* [AIM OF THE EXERCISE] After locating the line that contains "Task: Click the share icon button", output that line and each one following it, exactly, to the end of the entries. No pictures.

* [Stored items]
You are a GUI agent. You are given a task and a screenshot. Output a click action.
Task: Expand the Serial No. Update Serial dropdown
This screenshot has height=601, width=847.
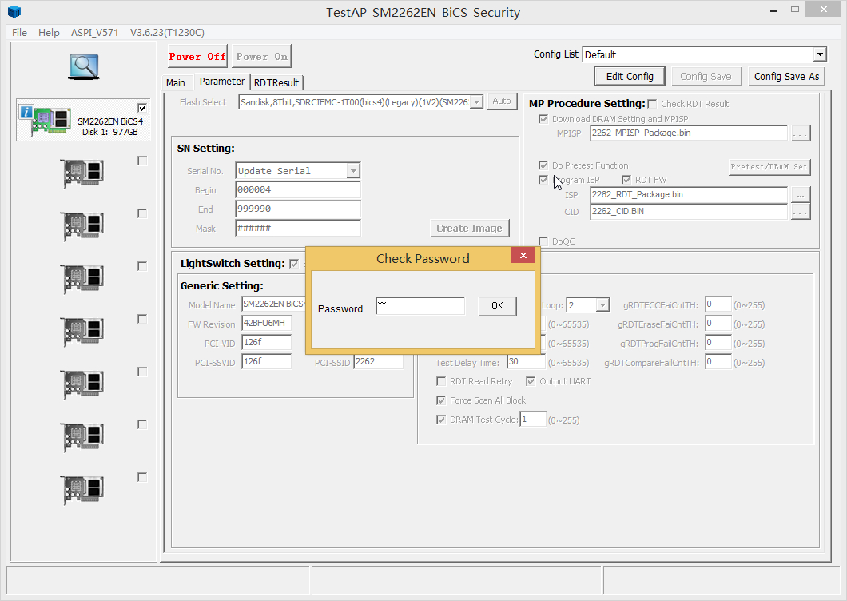(x=353, y=171)
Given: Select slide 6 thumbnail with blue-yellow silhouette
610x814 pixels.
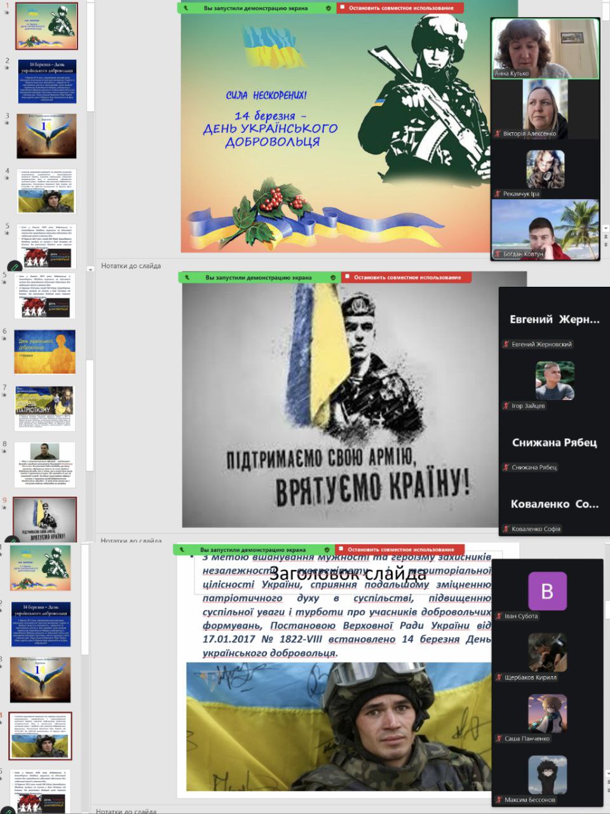Looking at the screenshot, I should (45, 352).
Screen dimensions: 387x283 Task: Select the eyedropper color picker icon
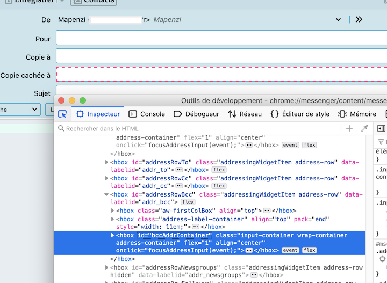tap(364, 128)
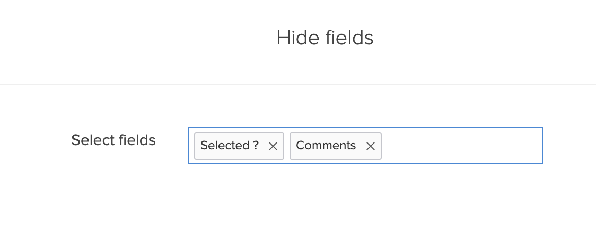Remove the "Comments" field tag
The height and width of the screenshot is (232, 596).
(x=371, y=146)
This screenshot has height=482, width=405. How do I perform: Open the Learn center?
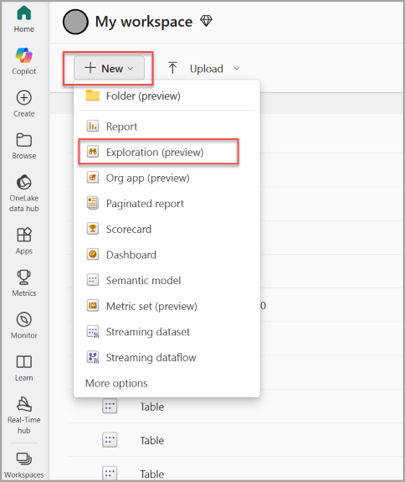coord(24,368)
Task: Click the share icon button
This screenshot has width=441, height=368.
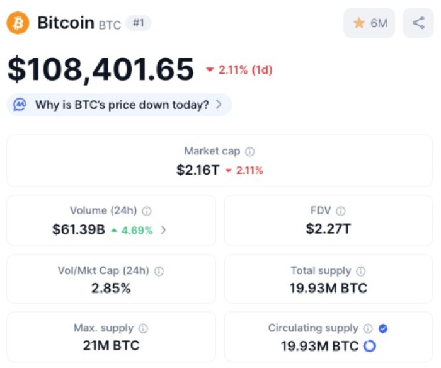Action: pyautogui.click(x=418, y=23)
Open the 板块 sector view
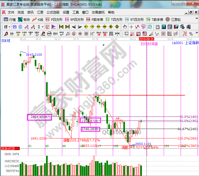Viewport: 199px width, 176px height. coord(24,19)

* [WRITTEN SOLUTION]
Task: Click the share icon button
This screenshot has width=441, height=368.
Action: pyautogui.click(x=418, y=23)
Open the 板块 sector view
Viewport: 199px width, 176px height. coord(24,19)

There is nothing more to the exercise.